Even before the COVID-19 pandemic, negotiations about scientific evidence were intensifying in the public sphere. Climate policy and global warming scepticism, anti-vaccine movements, and radio frequency radiation health concerns have brought discussions about the credibility and interpretation of scientific inquiry to the forefront of political decision making and public debate. Evidence has thus clearly become an object of exchange in a trading zone between science, politics, and culture, to which the actors involved ascribe sometimes vastly different meanings.
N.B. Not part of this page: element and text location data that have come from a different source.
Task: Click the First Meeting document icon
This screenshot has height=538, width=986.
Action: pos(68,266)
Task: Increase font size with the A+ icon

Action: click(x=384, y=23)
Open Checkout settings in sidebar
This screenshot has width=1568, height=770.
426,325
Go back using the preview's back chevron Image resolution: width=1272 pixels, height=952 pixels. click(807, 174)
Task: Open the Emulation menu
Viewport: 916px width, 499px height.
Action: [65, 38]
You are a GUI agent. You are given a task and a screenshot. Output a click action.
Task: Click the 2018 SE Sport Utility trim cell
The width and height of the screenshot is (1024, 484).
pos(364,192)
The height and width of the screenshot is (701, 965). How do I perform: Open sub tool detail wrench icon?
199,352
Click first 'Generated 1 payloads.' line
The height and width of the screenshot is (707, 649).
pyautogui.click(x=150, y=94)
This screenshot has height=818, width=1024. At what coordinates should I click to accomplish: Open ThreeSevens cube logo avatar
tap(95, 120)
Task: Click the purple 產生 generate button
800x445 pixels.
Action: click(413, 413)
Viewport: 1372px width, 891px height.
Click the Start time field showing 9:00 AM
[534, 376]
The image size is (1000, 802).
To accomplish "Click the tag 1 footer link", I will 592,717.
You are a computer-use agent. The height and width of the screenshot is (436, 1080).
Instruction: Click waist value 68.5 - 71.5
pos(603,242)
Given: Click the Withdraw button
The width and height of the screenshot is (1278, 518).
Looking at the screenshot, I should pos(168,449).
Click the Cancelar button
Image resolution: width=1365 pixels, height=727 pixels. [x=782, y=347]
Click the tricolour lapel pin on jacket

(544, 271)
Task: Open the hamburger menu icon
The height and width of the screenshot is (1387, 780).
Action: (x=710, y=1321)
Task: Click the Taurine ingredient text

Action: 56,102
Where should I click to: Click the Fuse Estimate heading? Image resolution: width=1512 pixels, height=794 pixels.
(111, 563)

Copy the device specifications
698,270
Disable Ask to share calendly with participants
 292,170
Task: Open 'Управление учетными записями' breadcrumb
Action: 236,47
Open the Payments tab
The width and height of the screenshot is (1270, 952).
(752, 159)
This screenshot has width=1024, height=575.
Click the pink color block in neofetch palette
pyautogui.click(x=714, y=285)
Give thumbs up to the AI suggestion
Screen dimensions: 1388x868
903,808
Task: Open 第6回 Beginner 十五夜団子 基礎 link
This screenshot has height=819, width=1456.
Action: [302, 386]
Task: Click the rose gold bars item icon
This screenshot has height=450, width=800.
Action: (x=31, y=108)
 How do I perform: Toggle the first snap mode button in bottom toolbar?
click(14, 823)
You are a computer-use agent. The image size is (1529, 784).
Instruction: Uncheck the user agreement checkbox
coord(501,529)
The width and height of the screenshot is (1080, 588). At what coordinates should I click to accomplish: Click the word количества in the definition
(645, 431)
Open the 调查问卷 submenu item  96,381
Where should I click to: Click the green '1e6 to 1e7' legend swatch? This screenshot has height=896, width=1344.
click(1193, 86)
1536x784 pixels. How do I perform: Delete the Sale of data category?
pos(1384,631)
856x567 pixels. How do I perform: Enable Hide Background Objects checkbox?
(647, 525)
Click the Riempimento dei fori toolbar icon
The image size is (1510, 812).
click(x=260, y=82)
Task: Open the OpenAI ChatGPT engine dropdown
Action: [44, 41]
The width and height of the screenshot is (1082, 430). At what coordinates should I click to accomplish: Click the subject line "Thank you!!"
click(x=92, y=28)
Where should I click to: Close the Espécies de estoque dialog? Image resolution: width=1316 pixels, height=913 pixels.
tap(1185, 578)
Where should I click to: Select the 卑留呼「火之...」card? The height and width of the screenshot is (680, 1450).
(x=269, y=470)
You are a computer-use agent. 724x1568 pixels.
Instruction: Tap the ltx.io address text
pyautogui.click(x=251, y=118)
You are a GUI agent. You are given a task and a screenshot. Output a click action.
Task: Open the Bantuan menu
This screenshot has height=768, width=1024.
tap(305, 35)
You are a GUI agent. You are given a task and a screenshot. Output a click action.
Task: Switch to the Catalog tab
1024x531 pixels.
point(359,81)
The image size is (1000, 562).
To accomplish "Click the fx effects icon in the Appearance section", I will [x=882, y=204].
With the spread of the novel coronavirus – whether it is about projections for the spread of disease and potential mortality, the proper government measures, their efficacy and side-effects, or about individual conduct – politicians, public officials, media, and private citizens have further accelerated the use of medical evidence in decision-making, in attempts to make sense of an unprecedented global crisis. Inevitably, struggles erupt over the selection, interpretation, and use of evidence.

Evidence is neither an easily obtained commodity nor a truth that reveals itself. Calls to simply “listen to the science” have become louder, but at the same time it has become increasingly clear that science itself does not speak – rather, human actors operating in a complex media landscape speak for, about, and to science. The intensification of this exchange during the COVID-19 pandemic represents a new role for medical evidence in the public sphere, but it is also part of a broader, longer trend around scientific evidence in general.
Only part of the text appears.